“出事儿?能出什么事儿?就你们这些人,能是陛下的对手?”萧镃嗤笑一声,奚落了钱溥一句。
萧镃现在的模样,越来越像陛下忠诚的狗腿子了,但是萧镃本人却没有一点点的察觉。
“景泰九年六月,你和阿剌知院通了联系,而后多次收受塞外银货,这次萧晅案子,你更是居中联系,铁证如山,容不得你狡辩了。”萧镃拿起了另外一份卷宗。
这么多卷宗,每一本都是死罪不赦,就是萧镃想包庇,也不知道如何下手了。
“钱溥啊钱溥,你就算不是我的门生,也是大明的读书人,可你读的书,都读到哪里去了?”萧镃不再翻动剩下的卷宗,到这里,必死无疑。
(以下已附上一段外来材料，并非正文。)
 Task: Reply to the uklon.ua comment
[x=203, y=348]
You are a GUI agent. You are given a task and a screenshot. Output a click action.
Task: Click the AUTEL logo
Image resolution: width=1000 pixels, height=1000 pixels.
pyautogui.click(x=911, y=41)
萧镃将扔在钱溥身上的卷宗收回,整齐的放在桌上,怅然若失的说道:“萧晅死的干脆,陛下的意思是斩立决,就是判了,就把你拉到菜市口斩了便是,按照我的意思,你应当送解刳院的。”
“陛下没准,也不打算把你送解刳院去,你知道陛下为什么没准吗?”
钱溥大惊失色,忙不迭的说道:“这这这,我有罪,但是罪不至死啊,不就是红袖招冲撞了陛下去红袖招吗?是我眼拙,可是这眼拙,就该死吗?”